Interpolation kernels

The problem with the sinc is that it has infinite support. In real systems, the interpolation formula takes place in an analog piece of hardware (e.g., electronics or optics), which is limited to simpler functions with finite support. A real interpolation formula is therefore a revisited version of its ideal counterpart,

\[f(\bm{\mathrm{x}}) = \sum_{\bm{\mathrm{n}} \in \mathbb{Z}^d} f(\bm{\mathrm{A}}^\ast \bm{\mathrm{n}}) \, p(\bm{\mathrm{A}}^{\Tr} \bm{\mathrm{x}} - \bm{\mathrm{n}}),\]

where $p$ is a $d$-dimensional interpolation or reconstruction kernel| having the property that $p(\bm{\mathrm{0}}) = 1$ and $p|_{\mathbb{Z}^d \setminus { \bm{\mathrm{0}}} } = 0$. In practice, a separable kernel $p(\bm{\mathrm{x}}) = p(x_1)\cdots p(x_d)$ is often used. The one-dimensional kernel $p$ again has to satisfy $p(0) = 1$ and $p(n)=0$ for $n \in \mathbb{Z} \setminus {0}$. The following interpolation kernels are frequently used:

  • Zeroth-order or nearest-neighbor interpolation: $p(x) = \mathrm{rect}(x)$. In case of one-dimensional signals, a causal version of this kernel, $p(x) = \mathrm{rect}\left(x-\frac{1}{2}\right)$ is used. Zeroth-order interpolation sets the value of the continuous-domain function to the value of the nearest (causal in the latter case) discrete sample.

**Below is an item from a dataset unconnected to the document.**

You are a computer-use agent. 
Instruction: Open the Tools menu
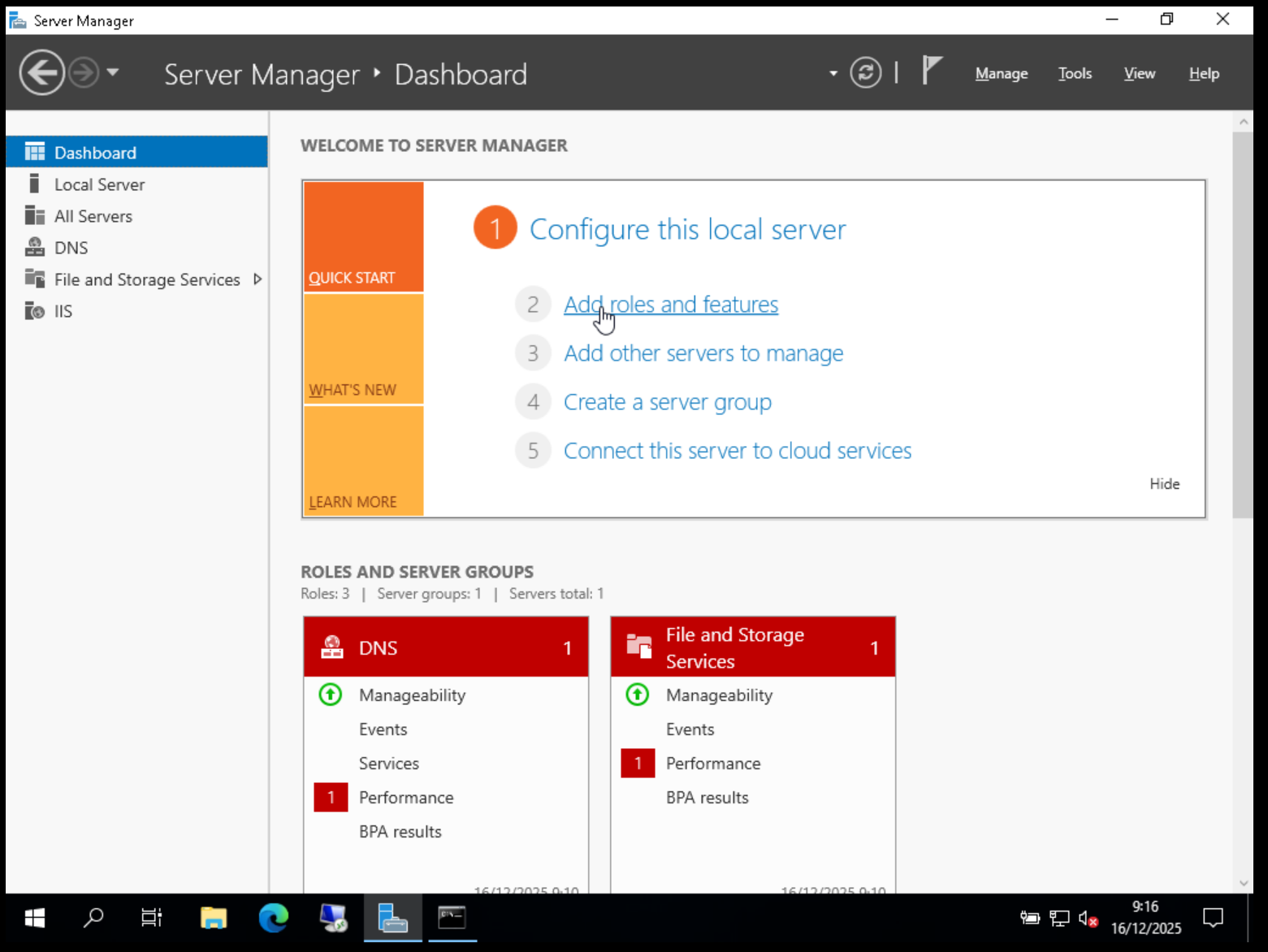pyautogui.click(x=1074, y=73)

  • First-order or (multi-) linear interpolation: $p(x) = \max ( 1 - |x|, 0 )$. First-order interpolation continues the function between the samples linearly, essentially connecting the samples by lines (hyperplanes in the $d$-dimensional case). Bi-linear interpolation is the particular case for $d=2$.

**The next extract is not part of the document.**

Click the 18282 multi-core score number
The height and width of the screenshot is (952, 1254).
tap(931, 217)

  • Third-order or (multi-) cubic interpolation:

    \[p(x) = \left\{ \begin{array}{ll} (a+2) |x|^3 - (a+3) |x|^2 + 1 & : |x| \le 1 \\ a|x|^3 - 5a|x|^2 + 8a|x| - 4a & : 1 < |x| < 2 \\ 0 & : \mathrm{otherwise}. \end{array} \right.\]

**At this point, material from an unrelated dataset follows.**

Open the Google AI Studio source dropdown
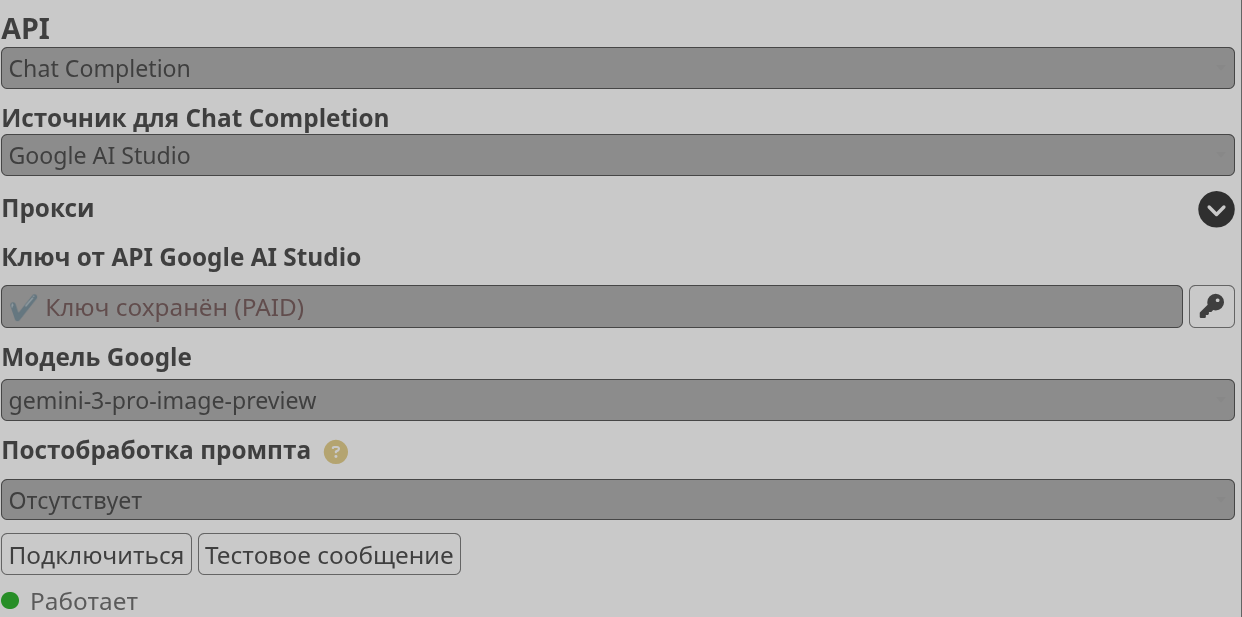The height and width of the screenshot is (617, 1242). pos(617,156)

    The parameter $a$ is usually set to $a=-0.5$ or $a=-0.75$. Cubic interpolation essentially fits a cubic Hermite spline to the data. Bi-cubic interpolation is the particular case for $d=2$.

  • Lanczos interpolation:

    \[p(x) = \left\{ \begin{array}{ll} \mathrm{sinc}(x) \, \mathrm{sinc}\left( \frac{x}{a} \right) & : |x| < a \\ 0 & : \mathrm{otherwise}. \end{array} \right.\]

    The parameter $a$ is a positive integer, typically 2 or 3, which determines the size of the kernel. The Lanczos kernel has $2a − 1$ lobes: a positive one at the center, and $a − 1$ alternating negative and positive lobes on each side. As long as the parameter $a$ is a positive integer, the Lanczos kernel is continuous everywhere, and its derivative is defined and continuous everywhere (including $x = \pm a$, where both sinc functions go to zero). Therefore, the reconstructed signal too will be $\mathcal{C}^1$.

  1. Technically, test functions must be sufficiently well-behaved. We will not dwell on these subtleties; in practice, any smooth compactly supported function will suffice for our purpose. 

  2. In finite-dimensional spaces, the space of linear functionals is isomorphic to the vector space itself, and distributions are just a funny way to define vectors through their inner products with test vectors. On the other hand, in infinitely-dimensional spaces, such as our spaces of functions, no such isomorphism exists. Consequently, every function can be described as a distribution, but there are distributions such as the $\delta$ that cannot be described by a function. It can be approximated to an desired accuracy by a sequence of functions, but the limit point of the sequence is not a function.